Why an Intellectual Property Assignment Agreement Matters for Startups
Without proper IP ownership, your startup can’t confidently commercialise its products or secure funding. Here’s why this agreement is essential:
◼️Protects Core Business Value
Example: Your SaaS product’s source code is owned by the company, not the developer who wrote it.
◼️Avoids Investor Red Flags
Investors often require proof that all IP is owned by the startup before funding.
◼️Prevents IP Disputes
A departing founder or contractor can’t claim ownership of critical assets later.
◼️Supports Exit Readiness
Acquirers will demand clean IP ownership records before purchase.
Related reads: See Startup Employment Contracts for clauses that ensure staff-created IP is automatically assigned to the company.
Key Terms in an Intellectual Property Assignment Agreement
When drafting your IP assignment agreement, include these essential clauses:
◼️Definition of Assigned IP
Clearly define what types of IP are covered — patents, copyrights, trademarks, trade secrets.
◼️Assignment Clause
A clear statement transferring ownership from the assignor to the assignee.
◼️Warranties & Representations
The assignor confirms they own the IP and have the right to assign it.
◼️Moral Rights Waiver
Where applicable, creators waive moral rights (e.g., to be credited as the author).
◼️Further Assurances
Obligation to cooperate with any future steps needed to protect or enforce the IP.
◼️Consideration
The payment or benefit given in exchange for the assignment (can be nominal).
◼️Governing Law
Specifies which jurisdiction’s laws apply.
Risks of Not Having an Intellectual Property Assignment Agreement
Failing to secure IP ownership can lead to:
◼️Loss of critical assets if a creator claims rights later.
◼️Funding delays or loss due to investor concerns.
◼️Infringement claims if multiple parties assert ownership.
◼️Blocked product launches while disputes are resolved.
Quick PAA Answer:
Q: Can I just use a verbal agreement for IP transfer?
A: No — IP ownership transfers typically must be in writing to be legally valid.
Case Study: The Startup That Lost Its App
A health-tech startup contracted a freelance developer to build its core app. They paid the invoice but never signed an IP assignment.
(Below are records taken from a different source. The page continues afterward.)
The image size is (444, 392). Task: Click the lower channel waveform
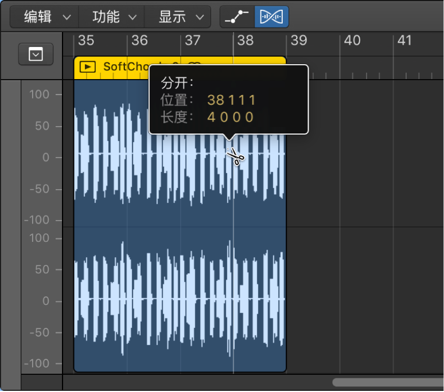pyautogui.click(x=172, y=299)
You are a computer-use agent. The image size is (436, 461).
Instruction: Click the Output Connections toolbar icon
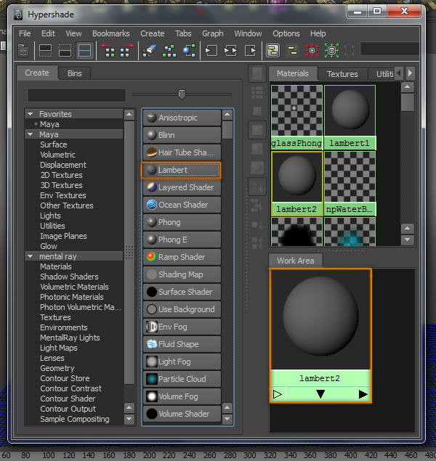click(x=250, y=51)
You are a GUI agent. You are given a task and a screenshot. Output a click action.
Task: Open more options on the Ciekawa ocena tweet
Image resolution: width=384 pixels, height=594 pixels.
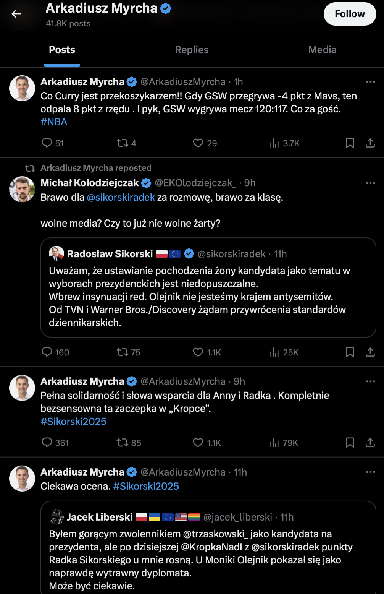click(x=370, y=472)
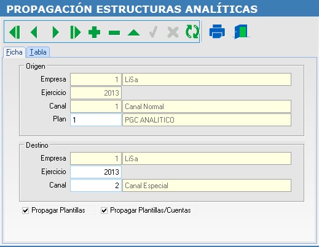The height and width of the screenshot is (247, 319).
Task: Go to the next record arrow
Action: point(55,32)
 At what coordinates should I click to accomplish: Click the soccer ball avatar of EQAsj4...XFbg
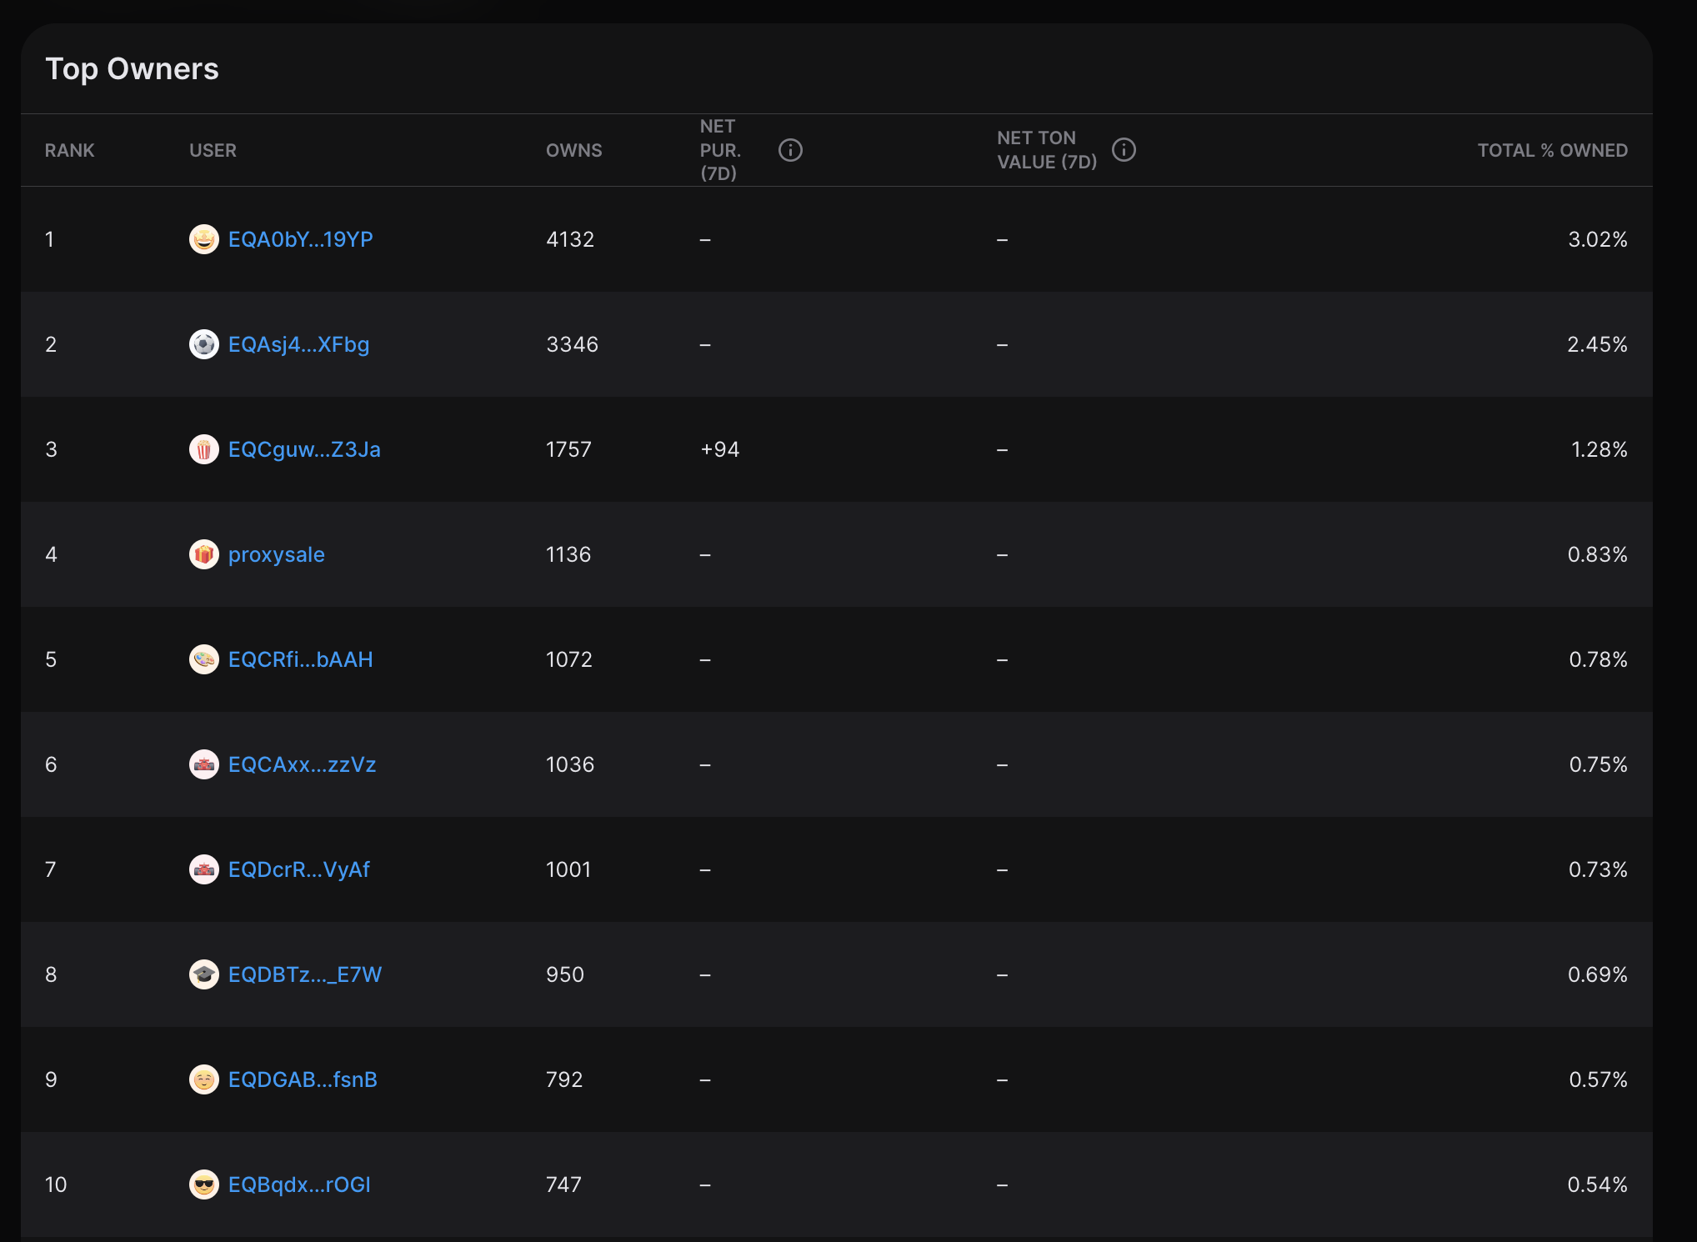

Two years later, as they prepared for Series A funding, the developer refused to transfer ownership without a large payment. The investor walked away.
Had the startup used a simple intellectual property assignment agreement from day one, the dispute (and lost funding) could have been avoided.
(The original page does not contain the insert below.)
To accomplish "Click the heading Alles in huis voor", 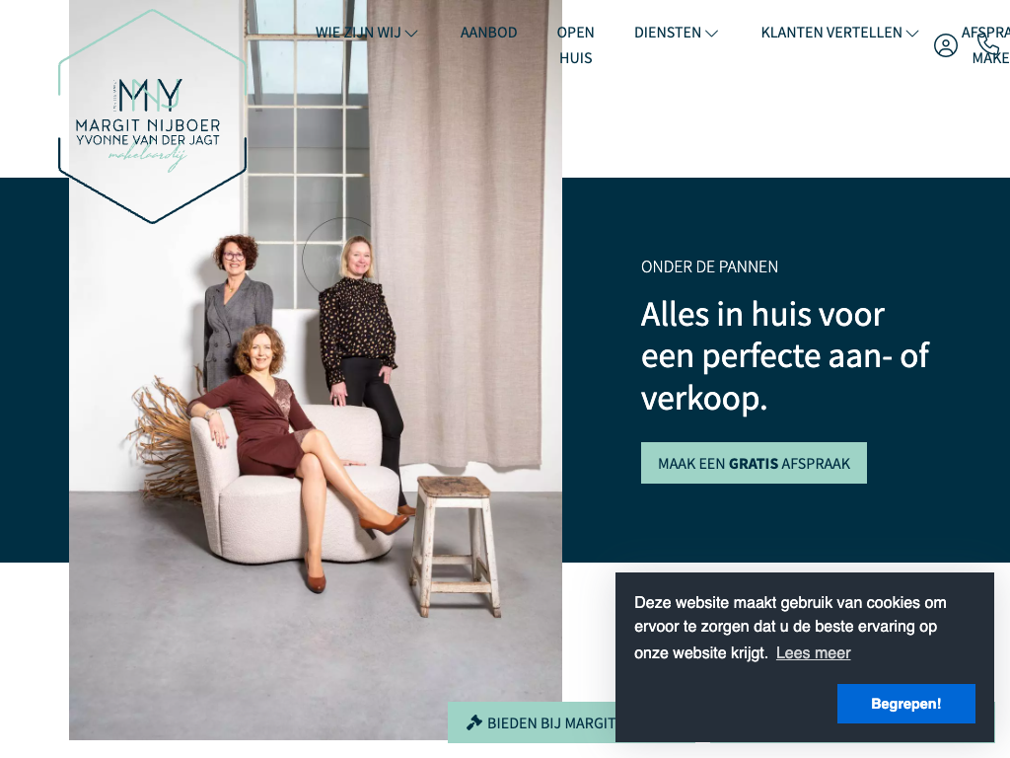I will point(762,315).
Frequently Asked Questions
Q: Should employees sign an IP assignment agreement?
A: Yes — ideally, this is included as a clause in their employment contract.
Q: Does this apply to contractors too?
A: Absolutely — contractors are not automatically bound by employment IP rules.
Q: What’s the difference between an assignment and a licence?
A: Assignment = permanent transfer of ownership; licence = permission to use, not ownership.
Q: Do I need separate assignments for each new piece of IP?
A: Not necessarily — agreements can cover future IP created during the engagement.
How GLS Can Help
GLS offers fast, startup-friendly solutions for IP protection:
◼️Drafting tailored IP assignment agreements
◼️Reviewing existing agreements for IP gaps
◼️Integrating IP clauses into employment and contractor contracts
◼️Advising on cross-border IP transfers
◼️Assisting with IP registration and protection strategies
◼️Structuring IP ownership for investor due diligence
◼️Resolving IP ownership disputes
◼️Preparing IP documentation for exits and acquisitions
◼️Providing fixed-fee packages for early-stage startups
◼️Rapid turnaround for urgent IP matters
Useful GLS Resources
GLS Startup Legal Packages
GLS Founders Agreement Guide
GLS Non-Disclosure Agreement (NDA) Guide
Conclusion
An intellectual property assignment agreement is one of the simplest and most effective ways to protect your startup’s most valuable assets. Without it, you risk losing the very foundation of your business.
In the fast-moving startup world, securing your IP is not optional — it’s essential.